Son 12 salas, 12 asombrosos ejemplos y más de 90 obras que, paso a paso, abren los intestinos de un arte a la caza. La renuncia a lo visibile y el temor ante los huracanes que bebían ya en los cielos del mundo (Crash del 29, ascenso de Hitler en el 33, inicio de la Guerra Civil, etcétera) empujan a romper cualquier teatralización previa, concentrado en lo esencial. Interiores holandeses y Retratos imaginarios, collages, grandes pinturas o pequeñas obras sobre cobre culminan al fin en la ya citada Naturaleza muerta, considerada como el Guernica de Miró.

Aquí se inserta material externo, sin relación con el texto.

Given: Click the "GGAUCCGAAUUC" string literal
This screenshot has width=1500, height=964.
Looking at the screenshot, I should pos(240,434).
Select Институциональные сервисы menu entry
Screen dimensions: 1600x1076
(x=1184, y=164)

Amortiguando la escasez con rojos mortíferos, serrín y piedras, Miró propinaba un corte de mangas a los marchantes, por completo desconcertados. Anne Umland, comisaria de la muestra, ha comentado cómo la exposición «ofrece un vistazo en profundidad de un tiempo clave para su producción, desarrollada durante un periodo de turbulencias políticas y económicas, y cómo su afán por asesinar la pintura reforzó, reinventó y radicalizó su arte».

Para saber hasta qué punto pagó la osadía, basta esta historia, relatada por su nieto: «Un día, en París, mi abuelo no tenía absolutamente nada para comer. Entonces llegó hasta su estudio el olor del asado de ciervo que la portera estaba cocinando. Tras bajar a la portería ofreció varios dibujos a cambio de un plato. Conmovida, la señora le sirvió una escudilla… y destruyó aquellos inexplicables, rarísimos dibujos». Días caninos, enrocado a la estaca del hambre, en los que Joan Miró royó los tuétanos de una pintura resucitada a cada muerte.